■ WORK INSTRUCTIONS
1: In the essay on writing as self-examination, why does the author call the process of working on the novel "a very strange process"? Answer in one to three sentences.
2: According to the essay on writing as self-examination, what is the novel the author is currently working on about?
3: Pick up the essay on writing as self-examination after its final sentence, keeping the same first-person voice.

■ SELECTED PASSAGE
•••••

Why do we write? Or create? Or sing? Or any other art or craft?

The most obvious answer is to express ourselves. And I don’t think it’s a wrong answer, I certainly express myself a lot through my Writing, or when I was vlogging, or any other creative endeavor that I’ve undertaken.  I can’t deny it’s one reason.

I think for at least the last year, my writing has shifted.  You’ll see some of what I mean in my posts in the last year, but I also mean in my fictional writing.  I think when it comes to my fictional writing, I’m writing more from a place of self Examination.

You need to understand something about me.  I know who I am, perhaps for the first time in my life, I know who I am.  But I also know who I want to be, and so in the last year or so, my writing has been a way of me exploring and trying to find a connection from who I am, and who I want to be.

If I’m being honest, I’ve always had a good portion of self-examination in my writing, but I think it’s been more intentional, and hopefully deeper in the last year.

In the book that I self published a lot of it is self-examination.  For most of the short stories, I picked a situation and asked myself “how would you react?” or “how would you like to react?” or “how would you hope you wouldn’t react?” and I picked the most interesting option to me and dove into it.  With stories about nude portrait projects for school, and bank robberies, and orgies.

I’ve written a lot of short stories since, including one about a man having to figure out how to break devastating news to his daughter, which feels perhaps less exciting, but was much deeper character work, and also was a dive into some of my own biggest fears in a much more real way.

Currently, I’m working on a novel, and it’s about a father and son on a road trip, and what it means to be a man, and a father, and a son.  It’s been a very strange process, because I had thought up the idea a few years ago, before becoming a father, and then started outlining while my wife was pregnant, started writing in those early months of fatherhood, continued through being laid off, and becoming a stay at home father, and moving away from my own parents.  There is still a lot to be written but so far throughout the process I’ve been given huge windows into different aspects of the questions I was hoping to raise.

•••••

■ DATA RECORDS
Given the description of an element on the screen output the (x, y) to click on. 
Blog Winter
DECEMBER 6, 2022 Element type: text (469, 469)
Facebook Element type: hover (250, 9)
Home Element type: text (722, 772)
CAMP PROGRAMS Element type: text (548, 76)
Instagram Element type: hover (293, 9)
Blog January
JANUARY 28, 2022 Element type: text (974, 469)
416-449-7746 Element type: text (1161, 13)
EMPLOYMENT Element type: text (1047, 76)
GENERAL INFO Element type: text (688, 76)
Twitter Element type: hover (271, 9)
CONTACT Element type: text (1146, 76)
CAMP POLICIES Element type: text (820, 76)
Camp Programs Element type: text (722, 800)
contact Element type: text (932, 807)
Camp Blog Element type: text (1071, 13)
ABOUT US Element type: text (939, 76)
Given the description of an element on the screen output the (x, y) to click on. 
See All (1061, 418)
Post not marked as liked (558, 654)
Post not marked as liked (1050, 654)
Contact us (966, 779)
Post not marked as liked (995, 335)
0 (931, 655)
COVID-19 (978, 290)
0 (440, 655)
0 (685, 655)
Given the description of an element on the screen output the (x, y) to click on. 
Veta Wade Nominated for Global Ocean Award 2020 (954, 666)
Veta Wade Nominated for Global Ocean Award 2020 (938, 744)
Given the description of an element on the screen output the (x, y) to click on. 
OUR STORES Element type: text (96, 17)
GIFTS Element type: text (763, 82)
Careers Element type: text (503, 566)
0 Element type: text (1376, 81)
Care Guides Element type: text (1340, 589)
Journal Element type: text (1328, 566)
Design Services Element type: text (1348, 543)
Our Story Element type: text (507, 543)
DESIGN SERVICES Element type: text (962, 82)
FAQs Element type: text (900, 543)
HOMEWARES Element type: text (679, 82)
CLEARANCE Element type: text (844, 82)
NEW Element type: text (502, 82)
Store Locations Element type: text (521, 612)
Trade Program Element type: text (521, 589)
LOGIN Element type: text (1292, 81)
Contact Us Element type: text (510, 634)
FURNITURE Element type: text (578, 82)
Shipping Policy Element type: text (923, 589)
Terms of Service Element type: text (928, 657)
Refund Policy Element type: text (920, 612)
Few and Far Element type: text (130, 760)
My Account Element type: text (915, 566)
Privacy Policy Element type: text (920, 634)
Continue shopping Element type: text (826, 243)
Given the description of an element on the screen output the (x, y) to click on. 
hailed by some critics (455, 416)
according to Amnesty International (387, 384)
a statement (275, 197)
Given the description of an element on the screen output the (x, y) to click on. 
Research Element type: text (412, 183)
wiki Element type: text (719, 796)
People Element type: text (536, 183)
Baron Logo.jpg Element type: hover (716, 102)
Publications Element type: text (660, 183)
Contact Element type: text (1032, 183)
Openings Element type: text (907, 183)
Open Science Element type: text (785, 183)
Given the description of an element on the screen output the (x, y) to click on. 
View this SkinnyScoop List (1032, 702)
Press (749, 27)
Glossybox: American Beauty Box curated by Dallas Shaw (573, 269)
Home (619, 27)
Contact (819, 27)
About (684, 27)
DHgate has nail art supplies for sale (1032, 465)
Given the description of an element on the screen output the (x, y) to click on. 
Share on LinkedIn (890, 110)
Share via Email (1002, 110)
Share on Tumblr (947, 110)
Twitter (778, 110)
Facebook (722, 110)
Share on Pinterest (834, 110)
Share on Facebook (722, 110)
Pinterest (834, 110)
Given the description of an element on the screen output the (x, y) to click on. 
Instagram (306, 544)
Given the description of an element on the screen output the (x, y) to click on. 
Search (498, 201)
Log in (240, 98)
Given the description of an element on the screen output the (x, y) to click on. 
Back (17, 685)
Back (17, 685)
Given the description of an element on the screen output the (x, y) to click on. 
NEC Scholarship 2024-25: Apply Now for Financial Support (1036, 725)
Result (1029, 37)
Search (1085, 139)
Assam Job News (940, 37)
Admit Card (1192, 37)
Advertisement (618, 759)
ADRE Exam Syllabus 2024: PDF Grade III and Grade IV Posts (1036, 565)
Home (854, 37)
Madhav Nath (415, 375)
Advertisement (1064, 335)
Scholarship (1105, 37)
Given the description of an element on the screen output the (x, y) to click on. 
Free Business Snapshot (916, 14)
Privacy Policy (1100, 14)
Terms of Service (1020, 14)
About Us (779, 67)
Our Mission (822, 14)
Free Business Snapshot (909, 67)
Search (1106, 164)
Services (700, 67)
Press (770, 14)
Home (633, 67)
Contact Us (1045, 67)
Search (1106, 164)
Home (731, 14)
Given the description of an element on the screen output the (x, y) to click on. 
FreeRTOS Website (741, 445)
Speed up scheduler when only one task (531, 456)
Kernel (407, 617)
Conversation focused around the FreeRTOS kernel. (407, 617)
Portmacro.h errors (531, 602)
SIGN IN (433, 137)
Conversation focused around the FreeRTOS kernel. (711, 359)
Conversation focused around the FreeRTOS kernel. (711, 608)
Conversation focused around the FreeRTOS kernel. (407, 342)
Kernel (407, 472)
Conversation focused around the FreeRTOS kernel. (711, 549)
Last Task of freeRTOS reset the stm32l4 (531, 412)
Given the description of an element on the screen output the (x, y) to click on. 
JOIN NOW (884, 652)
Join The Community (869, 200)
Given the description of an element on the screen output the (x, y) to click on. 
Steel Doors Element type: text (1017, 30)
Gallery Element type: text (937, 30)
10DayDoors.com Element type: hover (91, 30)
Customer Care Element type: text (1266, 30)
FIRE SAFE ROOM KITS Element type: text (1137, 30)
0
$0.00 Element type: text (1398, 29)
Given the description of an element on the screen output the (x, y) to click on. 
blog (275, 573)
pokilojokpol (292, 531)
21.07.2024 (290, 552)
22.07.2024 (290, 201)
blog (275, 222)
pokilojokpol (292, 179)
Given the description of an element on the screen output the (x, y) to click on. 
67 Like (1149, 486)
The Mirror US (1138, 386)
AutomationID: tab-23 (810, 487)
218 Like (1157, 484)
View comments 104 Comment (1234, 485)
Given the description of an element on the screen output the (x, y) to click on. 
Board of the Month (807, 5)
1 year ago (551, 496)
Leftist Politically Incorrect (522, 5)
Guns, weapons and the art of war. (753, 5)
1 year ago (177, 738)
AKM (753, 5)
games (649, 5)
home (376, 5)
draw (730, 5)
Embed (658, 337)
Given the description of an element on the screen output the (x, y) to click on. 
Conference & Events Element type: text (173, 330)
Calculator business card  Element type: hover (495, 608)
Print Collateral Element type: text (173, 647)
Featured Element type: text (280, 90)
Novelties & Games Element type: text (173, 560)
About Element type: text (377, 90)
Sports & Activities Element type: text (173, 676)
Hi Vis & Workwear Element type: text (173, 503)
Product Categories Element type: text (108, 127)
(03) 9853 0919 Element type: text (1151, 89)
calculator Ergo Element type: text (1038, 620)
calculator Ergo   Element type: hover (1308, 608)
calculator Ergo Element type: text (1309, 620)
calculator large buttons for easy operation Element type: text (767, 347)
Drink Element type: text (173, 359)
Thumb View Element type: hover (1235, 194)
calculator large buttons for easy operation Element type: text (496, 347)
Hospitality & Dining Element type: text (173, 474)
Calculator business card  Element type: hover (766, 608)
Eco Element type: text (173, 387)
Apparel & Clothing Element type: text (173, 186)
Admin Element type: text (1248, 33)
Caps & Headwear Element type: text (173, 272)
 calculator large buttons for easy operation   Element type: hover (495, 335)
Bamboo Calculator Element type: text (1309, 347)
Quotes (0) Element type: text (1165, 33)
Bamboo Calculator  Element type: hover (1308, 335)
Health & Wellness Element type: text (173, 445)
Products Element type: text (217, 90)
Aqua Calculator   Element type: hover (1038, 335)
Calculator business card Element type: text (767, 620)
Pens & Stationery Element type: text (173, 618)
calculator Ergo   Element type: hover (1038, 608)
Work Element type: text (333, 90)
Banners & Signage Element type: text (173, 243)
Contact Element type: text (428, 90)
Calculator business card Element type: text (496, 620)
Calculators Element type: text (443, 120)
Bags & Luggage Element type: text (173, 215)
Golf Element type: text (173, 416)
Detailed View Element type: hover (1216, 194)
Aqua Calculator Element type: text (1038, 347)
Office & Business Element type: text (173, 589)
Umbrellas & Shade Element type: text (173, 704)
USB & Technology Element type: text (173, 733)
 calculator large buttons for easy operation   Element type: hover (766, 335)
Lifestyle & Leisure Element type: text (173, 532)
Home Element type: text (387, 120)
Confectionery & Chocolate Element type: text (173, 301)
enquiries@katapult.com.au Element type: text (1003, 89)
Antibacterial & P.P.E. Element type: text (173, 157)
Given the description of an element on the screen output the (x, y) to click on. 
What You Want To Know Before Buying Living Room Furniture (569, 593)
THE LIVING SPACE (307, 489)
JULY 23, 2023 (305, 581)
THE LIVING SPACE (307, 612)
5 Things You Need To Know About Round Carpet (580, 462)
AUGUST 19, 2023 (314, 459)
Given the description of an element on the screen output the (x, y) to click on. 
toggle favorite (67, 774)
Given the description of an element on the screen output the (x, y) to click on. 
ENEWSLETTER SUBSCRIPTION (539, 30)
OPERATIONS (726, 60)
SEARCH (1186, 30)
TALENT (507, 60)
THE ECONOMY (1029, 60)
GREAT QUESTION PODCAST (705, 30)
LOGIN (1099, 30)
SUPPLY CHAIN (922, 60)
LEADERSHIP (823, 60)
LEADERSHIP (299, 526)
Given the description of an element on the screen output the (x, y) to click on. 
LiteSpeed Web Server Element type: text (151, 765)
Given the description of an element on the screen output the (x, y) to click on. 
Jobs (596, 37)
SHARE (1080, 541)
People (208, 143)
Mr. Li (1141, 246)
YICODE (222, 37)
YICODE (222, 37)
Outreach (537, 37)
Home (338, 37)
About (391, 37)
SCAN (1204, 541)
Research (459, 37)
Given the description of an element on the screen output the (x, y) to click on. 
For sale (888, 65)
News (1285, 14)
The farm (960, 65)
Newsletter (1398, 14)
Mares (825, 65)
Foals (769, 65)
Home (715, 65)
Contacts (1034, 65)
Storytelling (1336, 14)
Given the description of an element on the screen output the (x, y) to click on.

•••••

■ RESPONSES TO THE EXERCISE
1: The author first thought of the novel's idea a few years earlier, before becoming a father. The author then outlined it during the wife's pregnancy and wrote it through the early months of fatherhood, a layoff, becoming a stay-at-home father, and moving away from the author's own parents.

2: It is about a father and son on a road trip, and what it means to be a man, a father, and a son.

3:
I’ve also been working on a time-travel blog, which explores my own history, from around the time my parents met until the end of my childhood (I’ve been jokingly referring to it as a time-travel autobiography), but through that I’ve started to force myself into the perspective of an outsider looking in on my life.

I understand that the idea of self examination as an art form can be hugely self indulgent.  If I go back and watch my old vlogs, I can see it at its worse.  Thinking that just I was doing something deep, when really I was just aiming a camera at myself while I lived, and I burnt out on it in a few different ways.

So how do we determine what self examination has merit?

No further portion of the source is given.